Sahel Kunafoni : Après une dizaine d’années de présence, la MINUSMA est sommée de quitter le Mali. Quelle analyse faites-vous de ce retrait à la demande des autorités maliennes ?
Boubacar Bocoum : Je pense qu’il faut d’abord comprendre que la MINUSMA elle-même est mal née. En fait, le principe des Nations Unies qui date de 1945 ne nous concerne pas. Quand les Nations Unies naissaient, nos États africains n’étaient pas encore indépendants. Cette organisation ne gère pas les intérêts des pays africains, des pays en voie de développement.
La MINUSMA, en tant que telle, est un instrument d’interposition entre la rébellion du Mali et l’État du Mali. Ce qui est une anomalie et une énormité, parce qu’il ne s’agit pas de belligérant, mais plutôt une rébellion intérieure. Faire une interposition dans une rébellion intérieure est une fausse donne. Il s’agit d’aider l’État du Mali à rétablir son intégrité et sa souveraineté sur l’ensemble du territoire national. Ce qui n’a jamais été le cas.
Les pays occidentaux disposent des moyens de pression sur nos États, notamment financiers, militaires et tout ce qui empêche notre indépendance économique et politique. Dans ce cadre, nous ne pourrons pas parler de souveraineté.
Quel bilan faut-il dresser de la présence de la mission onusienne au Mali ?
Il y a eu des dommages collatéraux. Des agents de la MINUSMA sont morts. Mais la MINUSMA a tué combien de rebelles, combien de djihadistes, combien de terroristes ?
Si vous prenez le système des Nations Unies, le rôle de la MINUSMA n’est pas de se mêler des affaires de l’État, notamment quand vous verrez la section politique, celle de la société civile, les microprogrammes de développement, ce n’est pas le rôle de la MINUSMA. Vous avez tous les instruments des Nations Unies, notamment le Programme des Nations Unies pour le Développement (PNUD), l’UNESCO, l’UNICEF, qui prétendent vouloir développer le continent. Ce qui est faux.
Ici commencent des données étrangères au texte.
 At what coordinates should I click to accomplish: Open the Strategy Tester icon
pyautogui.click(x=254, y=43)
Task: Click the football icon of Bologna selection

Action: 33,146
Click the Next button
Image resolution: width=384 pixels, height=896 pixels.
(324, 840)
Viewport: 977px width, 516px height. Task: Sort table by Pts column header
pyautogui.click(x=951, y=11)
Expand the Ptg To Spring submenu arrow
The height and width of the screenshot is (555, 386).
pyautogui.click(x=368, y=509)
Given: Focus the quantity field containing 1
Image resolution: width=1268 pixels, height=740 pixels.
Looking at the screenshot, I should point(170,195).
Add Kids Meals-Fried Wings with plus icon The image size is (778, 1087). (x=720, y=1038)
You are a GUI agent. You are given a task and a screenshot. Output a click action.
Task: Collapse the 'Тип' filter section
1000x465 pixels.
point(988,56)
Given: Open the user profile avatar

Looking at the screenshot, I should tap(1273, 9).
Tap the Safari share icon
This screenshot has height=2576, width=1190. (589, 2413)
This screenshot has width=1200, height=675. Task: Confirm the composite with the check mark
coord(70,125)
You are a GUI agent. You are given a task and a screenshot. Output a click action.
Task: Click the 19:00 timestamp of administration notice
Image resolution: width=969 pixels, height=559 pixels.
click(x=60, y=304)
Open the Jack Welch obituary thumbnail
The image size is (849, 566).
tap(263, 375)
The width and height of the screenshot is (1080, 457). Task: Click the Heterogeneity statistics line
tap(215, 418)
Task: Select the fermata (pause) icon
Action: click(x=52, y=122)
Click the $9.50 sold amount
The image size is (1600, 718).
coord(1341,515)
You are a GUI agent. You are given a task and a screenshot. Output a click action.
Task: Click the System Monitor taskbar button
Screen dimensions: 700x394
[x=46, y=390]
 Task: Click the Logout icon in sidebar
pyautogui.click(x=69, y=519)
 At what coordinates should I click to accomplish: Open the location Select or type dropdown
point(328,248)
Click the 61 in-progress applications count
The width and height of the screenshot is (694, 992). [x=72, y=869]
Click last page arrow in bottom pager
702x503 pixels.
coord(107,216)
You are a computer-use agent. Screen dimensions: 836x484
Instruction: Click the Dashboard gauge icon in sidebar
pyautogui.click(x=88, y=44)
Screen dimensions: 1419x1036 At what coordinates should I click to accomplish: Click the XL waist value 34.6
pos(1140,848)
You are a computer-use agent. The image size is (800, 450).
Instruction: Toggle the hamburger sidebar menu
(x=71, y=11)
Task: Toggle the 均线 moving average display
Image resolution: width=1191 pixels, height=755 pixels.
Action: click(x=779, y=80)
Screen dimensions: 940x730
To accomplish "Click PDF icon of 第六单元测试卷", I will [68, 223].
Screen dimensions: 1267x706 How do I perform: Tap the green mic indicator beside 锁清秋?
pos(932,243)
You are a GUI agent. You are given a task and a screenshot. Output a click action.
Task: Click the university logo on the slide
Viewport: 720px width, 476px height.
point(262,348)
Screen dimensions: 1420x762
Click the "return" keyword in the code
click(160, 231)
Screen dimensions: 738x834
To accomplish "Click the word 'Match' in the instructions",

Qu’à cela ne tienne, si ces institutions existent, si ses branches existent, celles-ci sont chargées d’accompagner les États dans les différents secteurs de développement économique, social et culturel. Mais il n’est pas question que la MINUSMA, dans l’état actuel des choses, ait comme rôle de s’occuper des projets de développement. Il s’agit pour nous d’avoir la MINUSMA comme instrument qui permettrait à l’État du Mali de recouvrer son intégrité territoriale, sa souveraineté sur l’ensemble du territoire national. Mais jusque-là, je suis désolé, ce n’est pas le cas.
Si la MINUSMA s’en va aujourd’hui, cela marque l’amorce de l’éveil des peuples colonisés d’Afrique. Il s’agit d’avoir une amorce à partir du Mali pour que les États africains comprennent que les Nations Unies ne se sont jamais occupées d’eux, et qu’il est temps aujourd’hui pour eux de se réveiller et d’aller à cet éveil qui va permettre à tous les pays du continent africain d’avoir leur souveraineté économique, financière et éventuellement une souveraineté politique.
En quoi le retrait de cette force onusienne pourrait impacter négativement la situation sécuritaire dans le nord et le centre du Mali ?
Aujourd’hui, le retrait de la MINUSMA n’a pas d’impacts négatifs sur le Mali, parce que cette force n’a jamais eu d’impacts positifs. Elle n’a jamais rien stabilisé et elle ne s’est jamais occupé de quoique ce soit de façon concrète, à part les petits microprogrammes. Au-delà de cela, sur le plan sécuritaire, elle n’a rien apporté comme valeur ajoutée. Aujourd’hui, il est clair que le Mali assure totalement sa souveraineté en termes sécuritaire.
Je ne pense pas que la MINUSMA, par son départ, cause de problèmes particuliers à l’État du Mali. Au contraire, c’est un phénomène de libération totale du continent, parce que ce départ permettrait, à partir du Mali, d’enclencher le processus de libération de l’ensemble du continent africain. Et nous pensons très sincèrement que le départ de la MINUSMA est une aubaine parce qu’il permettra à l’État du Mali d’étendre sa souveraineté sur l’ensemble du territoire national et de rétablir la paix et la sécurité.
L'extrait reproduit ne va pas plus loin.